Key Building Blocks for Microservice Architecture: Config, Registry, API Gateway & More

Overview

Microservice systems require a set of infrastructure components that provide configuration, discovery, routing, security, asynchronous communication, front‑end optimisation, fault tolerance and load distribution. The following sections describe each component, the problem it solves, and typical implementation details.

Configuration Management

Each service instance may run multiple copies, each needing the same configuration (database URLs, feature flags, etc.). A centralized configuration manager stores these settings in a versioned key‑value store (e.g., Consul KV, Spring Cloud Config, etc.). Services fetch their configuration at startup and can refresh it on demand via a REST endpoint or a watch mechanism, ensuring consistent behaviour across all instances.

Service Registry (Discovery)

Network addresses of service instances change due to scaling, failure recovery or maintenance. A service registry abstracts these mutable addresses behind stable logical names. Each instance registers itself with a unique ID, host/port, and health status, typically via a heartbeat (e.g., every 30 s). Clients query the registry to obtain the current list of healthy instances and perform client‑side load balancing. Popular implementations include Eureka, Consul, and Zookeeper.

API Gateway

The gateway provides a single external entry point for all services. It aggregates the APIs of downstream services, performs request routing based on path or header rules, and terminates TLS. Because it sits at the edge, it is also the natural place to enforce cross‑cutting concerns such as authentication, rate limiting, request/response transformation, and logging. Common solutions are Kong, Spring Cloud Gateway, and NGINX.
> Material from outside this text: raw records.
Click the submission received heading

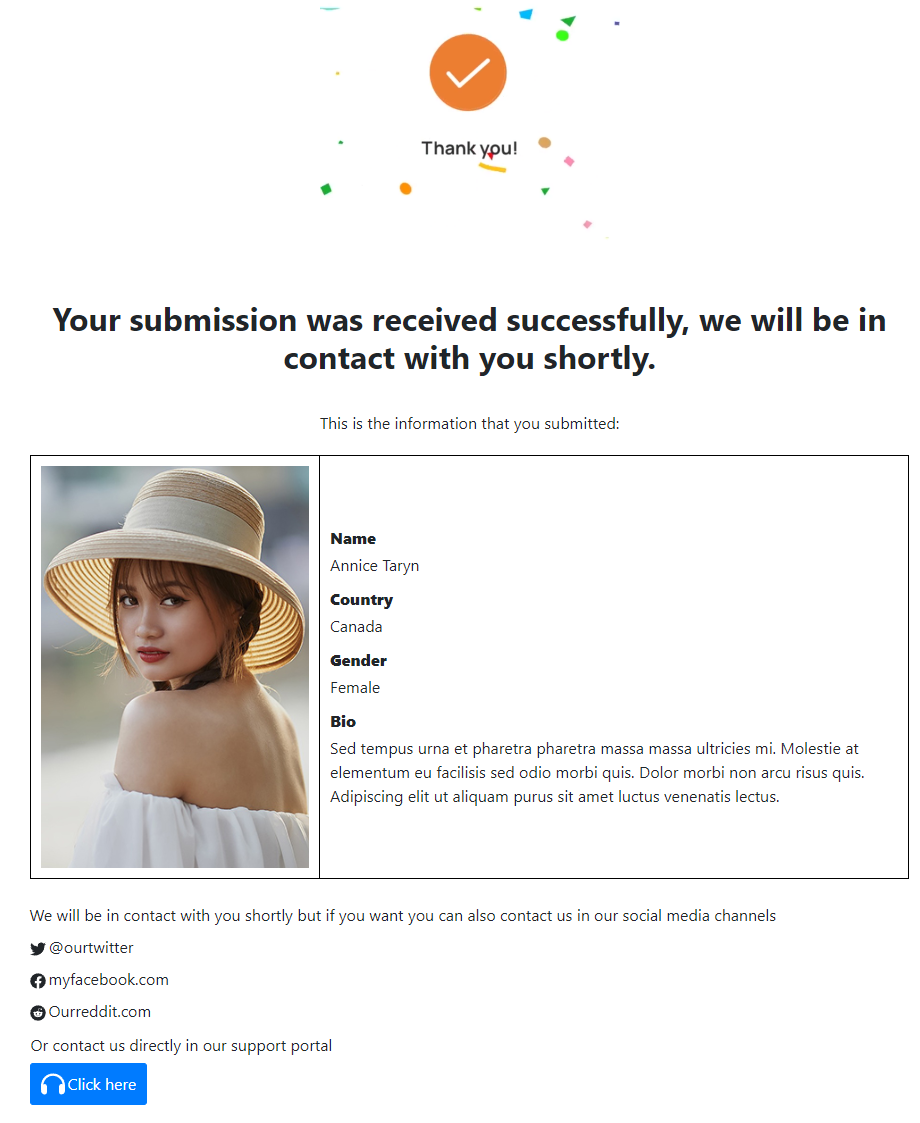pyautogui.click(x=469, y=339)

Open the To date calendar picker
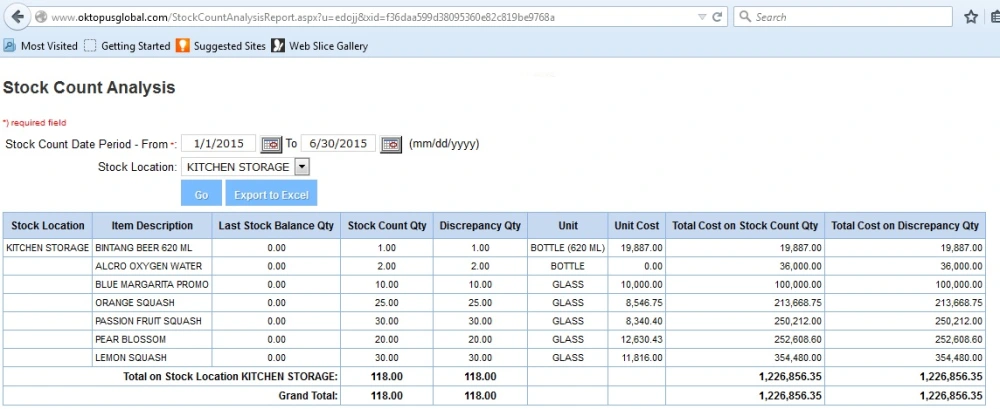(391, 144)
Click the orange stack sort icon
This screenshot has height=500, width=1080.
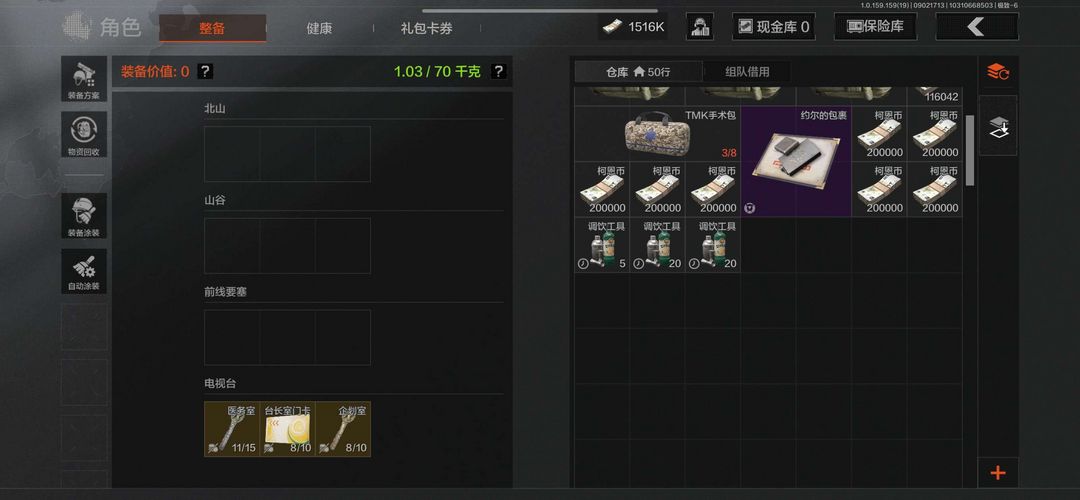pos(997,71)
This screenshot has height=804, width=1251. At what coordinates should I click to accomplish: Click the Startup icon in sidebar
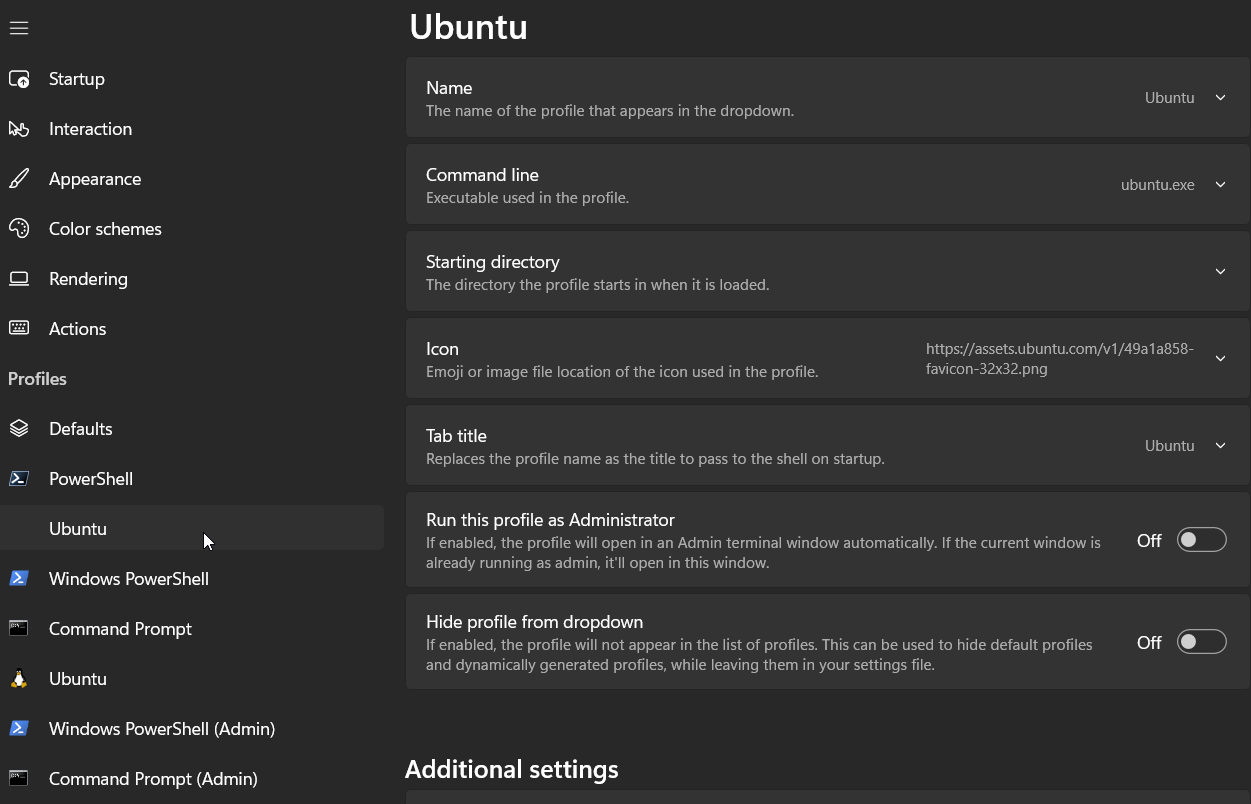coord(19,79)
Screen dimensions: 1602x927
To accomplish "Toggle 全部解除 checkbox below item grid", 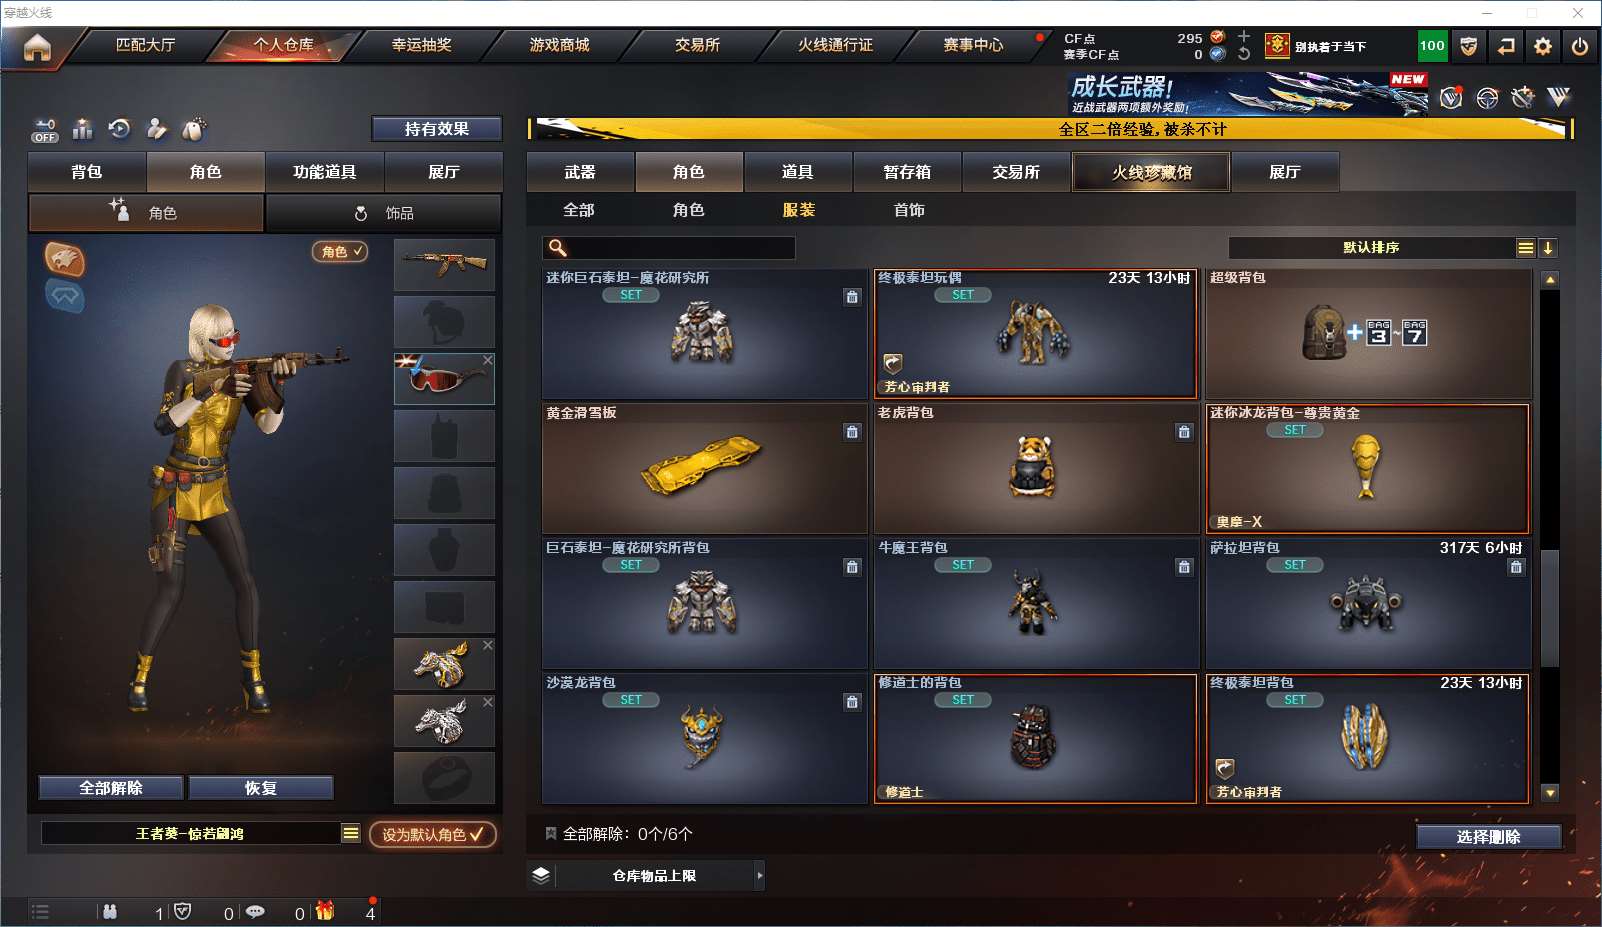I will pos(550,833).
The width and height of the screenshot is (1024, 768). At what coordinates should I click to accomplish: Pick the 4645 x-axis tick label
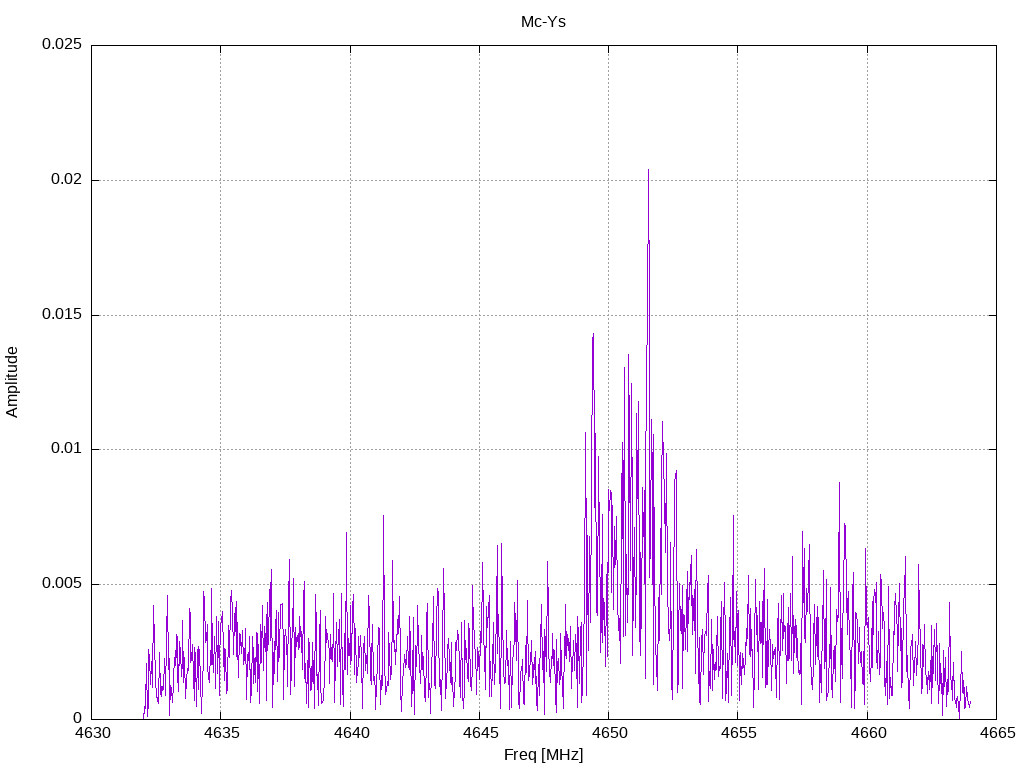(x=479, y=733)
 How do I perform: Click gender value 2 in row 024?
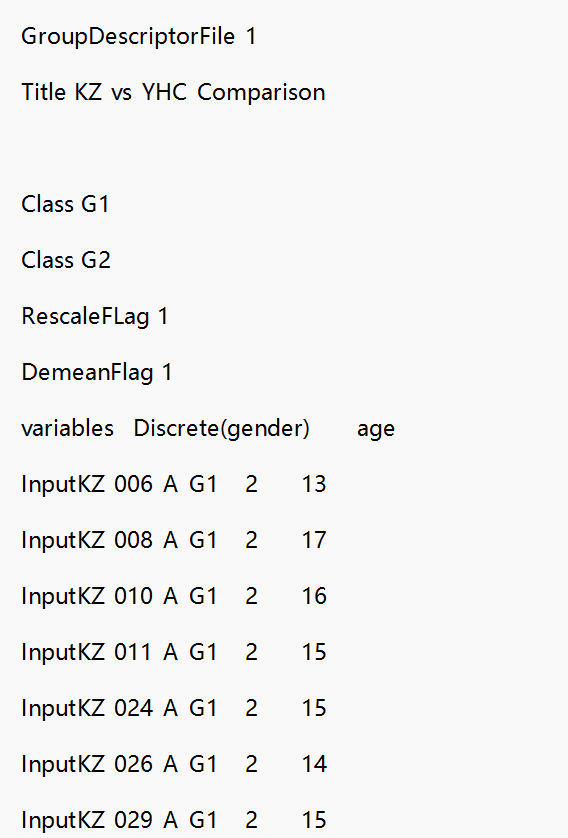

Authentication & Authorization Service

Identity verification (Authentication) and permission checks (Authorization) are centralised to avoid inconsistent security states. The gateway typically initiates authentication by validating a token (JWT, OAuth2) and forwards the user’s identity to downstream services. Authorization rules—often expressed as role‑based or attribute‑based policies—are stored centrally (e.g., in an OAuth server or a policy engine like OPA) and consulted by services when needed.

Message Broker (Event Bus)

To decouple services that need to react to business events, a message broker provides publish/subscribe semantics. Producers publish events (e.g., order.created) to a topic or queue; consumers subscribe and process them asynchronously. This pattern eliminates tight coupling, improves scalability, and enables real‑time notifications. Typical brokers are RabbitMQ, Apache Kafka, and Pulsar.

Backend‑for‑Frontend (BFF)

A BFF layer sits between the API gateway and backend services, aggregating multiple service calls into a single response tailored to a specific client type (web, mobile, etc.). It reduces round‑trip latency, hides internal service topology, and allows front‑end teams to evolve their contracts without impacting backend services. Implementation can be a lightweight Node.js/Express service or a Spring Boot application.

Circuit Breaker

Remote calls may fail or become unresponsive, causing cascading failures. A circuit breaker monitors call latency and error rates; when a configurable threshold (e.g., 50 % failures over 10 seconds) is exceeded, the breaker opens and short‑circuits further calls, optionally returning a fallback response. After a cool‑down period, it transitions to a half‑open state to test the downstream service again. Libraries such as Netflix Hystrix, Resilience4j, or Spring Cloud CircuitBreaker implement this pattern.

Load Balancing

Two main strategies distribute traffic across service instances:

Client‑side load balancing : The client obtains the list of healthy instances from the service registry and selects one using round‑robin, random, or weighted algorithms (e.g., Ribbon, Spring Cloud LoadBalancer).

Mid‑tier load balancing : A dedicated load‑balancer (e.g., Envoy, HAProxy, cloud LB) or DNS resolves the logical service name to a virtual IP, handling distribution before the request reaches the client.

Centralisation vs. Semi‑Centralisation

When extending the infrastructure, architects must decide which components stay fully centralised (configuration, service registry, message queue) and which can be semi‑centralised (routing, authentication). Over‑centralisation reduces flexibility; a balanced approach allows teams to evolve independently while preserving shared contracts.

Summary of Core Components (in request flow order)

Configuration Management : Centralised key‑value store, versioned, supports hot reload.

API Gateway : Single external entry point, request routing, TLS termination, initiates authentication.

Service Registry : Dynamic registration and discovery of service instances.

Authentication Service : Validates identity tokens and provides user context.

Backend‑for‑Frontend (BFF) : Aggregates and transforms multiple service calls per client type.

Message Broker : Publishes events, enables asynchronous processing and fan‑out.

Circuit Breaker : Monitors remote call health, opens on failure thresholds, supplies fallbacks.

Load Balancer : Distributes traffic to avoid overload, supports client‑side and mid‑tier modes.

Each module should be evaluated against project size, team structure, and performance requirements. Proper composition of these building blocks yields a resilient, scalable, and maintainable microservice architecture.